═════ TEXTO ═════

Em uma cidade marcada por desigualdades socioeconômicas, a experiência da COP30 ficou restrita a quem pode pagar caro por um evento que se propunha inclusivo. A promessa de valorização das cadeias produtivas amazônicas cedeu lugar a contratos pouco transparentes e valores inflacionados que afastam os próprios moradores da região. Sem contar as evidentes falhas de segurança. No perímetro da Blue Zone apenas uma dúzia de soldados mal equipados, ocupados mais em brincar com seus celulares do que em garantir a incolumidade dos participantes.
Resultado: menos de 48 horas após o início da Cúpula dezenas de manifestantes vestidos como índios e com uma enorme bandeira da Palestina conseguiram penetrar na área reservada, devastando tudo que encontraram pela frente. Os policiais da ONU, enviados de Nova York, foram obrigados a intervir, e quatro deles acabaram feridos. Um vexame global.
Até a ONU protestou A incompetência na organização acabou provocando reclamações da própria Organização das Nações Unidas. O secretário-executivo da UNFCCC (o braço climático das Nações Unidas), Simon Stiell, enviou aos governos Lula e Barbalho uma dura carta na qual aponta falhas de infraestrutura e de segurança, e exige que os problemas sejam resolvidos imediatamente. O documento também destacou os problemas logísticos, como alagamentos, altas temperaturas, banheiros imundos e outros, que tornam difícil trabalhar no ambiente da conferência.

═════ DADOS FORNECIDOS ═════

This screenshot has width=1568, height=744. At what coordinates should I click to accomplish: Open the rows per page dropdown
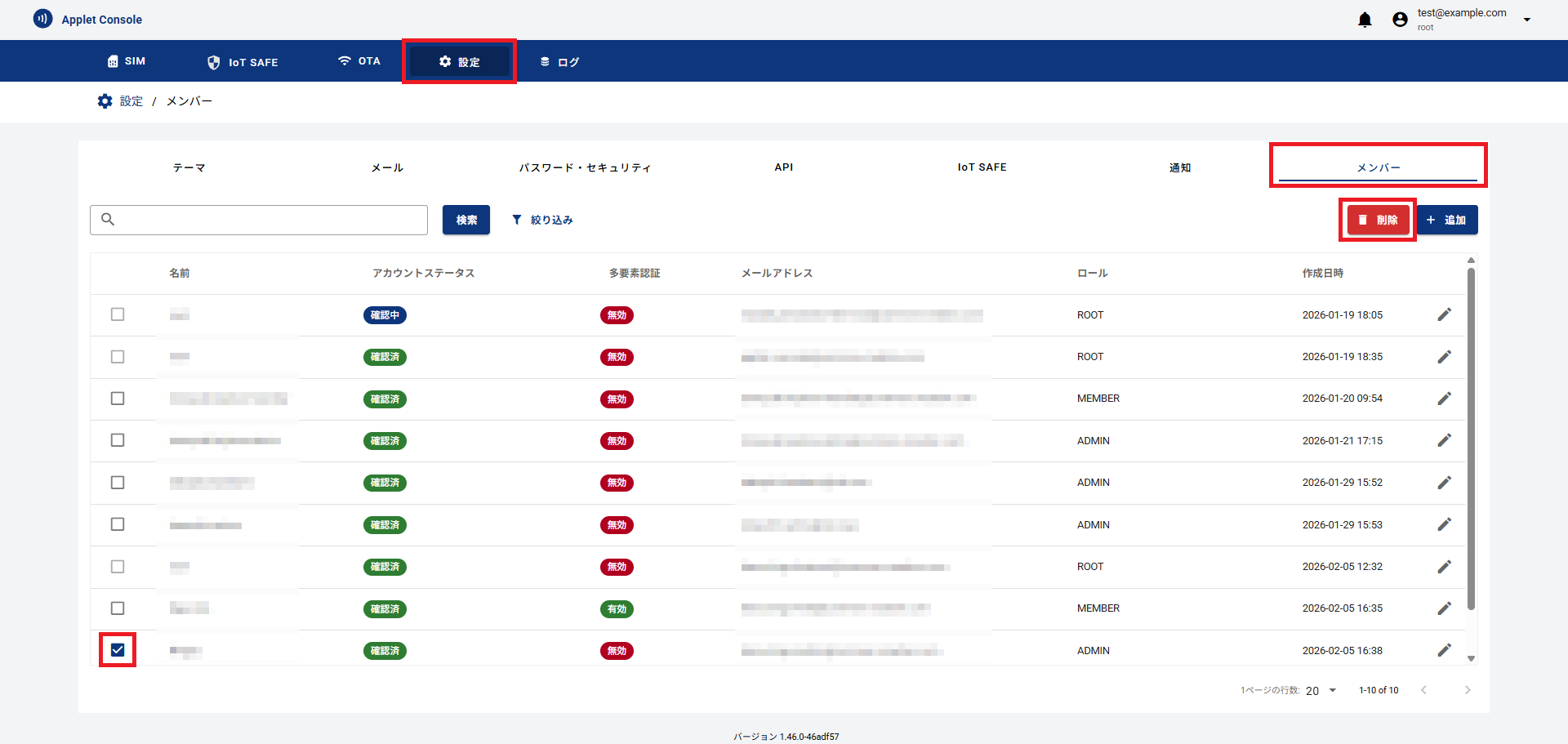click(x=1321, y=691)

═════
═════ DADOS FORNECIDOS ═════

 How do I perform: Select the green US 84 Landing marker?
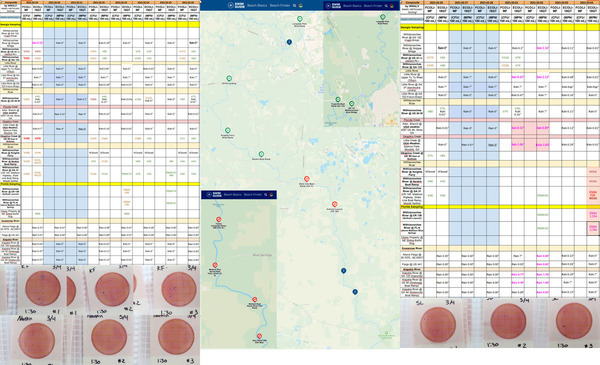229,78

═════

- TAREFAS -
(A) Indique se cada afirmação concorda com o texto sobre a COP30, respondendo sim ou não e citando as palavras do texto que decidem a questão: (i) Quatro policiais da ONU ficaram feridos. (ii) A carta de Simon Stiell foi enviada somente ao governo Lula. (iii) Centenas de soldados guardavam o perímetro da Blue Zone.
(B) Prolongue o texto sobre a COP30 a partir da última frase apresentada.

- RESPOSTAS ESPERADAS -
(A)
(i) Sim: "quatro deles acabaram feridos".
(ii) Não: "enviou aos governos Lula e Barbalho uma dura carta".
(iii) Não: "No perímetro da Blue Zone apenas uma dúzia de soldados mal equipados".

(B)
Essa foi a primeira vez na história das COPs que a ONU é obrigada a enviar uma carta protestando veementemente sobre a organização. E a primeira em absoluto onde as Nações Unidas citam expressamente os sanitários.
Um tapa na cara diplomático, que se junta às críticas recebidas pelo presidente dos Estados Unidos. Donald Trump classificou como “escândalo” a construção da Avenida da Liberdade — uma espécie de “Rodoanel de Belém”, com 14 quilômetros de extensão e 30 metros de largura, que teria resultado na derrubada de 100 mil árvores. “Eles devastaram completamente a Floresta Amazônica para construir uma rodovia de quatro faixas para ambientalistas circularem”, escreveu Trump em sua rede social. O governo brasileiro rebateu dizendo que a obra não integra o pacote federal da COP30. O governador do Pará, Helder Barbalho, jogou para a plateia. “Esperamos você aqui com um tacacá. É melhor agir do que postar”, escreveu no X. E saiu passeando por Belém com o governador da Califórnia, prometendo um Vale do Silício amazônico. A polêmica reforçou o descompasso entre o discurso ambiental e as práticas adotadas em seu entorno.
Por exemplo, os dois transatlânticos contratados pelo governo federal para aliviar a carência de vagas em hotéis em Belém, pouco acostumada a receber turistas. O MSC Seaview e o Costa Diadema, dois gigantes do mar com cerca de 6 mil quartos, chegaram da Itália exclusivamente para hospedar os participantes da COP30. Foram 11 dias de navegação, cada um queimando respectivamente 300 mil litros e 135 mil litros de combustível por dia. Permanecerão por mais de 20 dias ancorados no Porto de Outeiro, terminal de cargas localizado a 40 quilômetros do local da Cúpula. Local periférico tradicionalmente esquecido pelo poder público paraense. Um povoado sem esgoto ou água limpa nas torneiras, com lixo esquecido nas ruas. Um contraste estridente com o luxo dos navios de cruzeiro.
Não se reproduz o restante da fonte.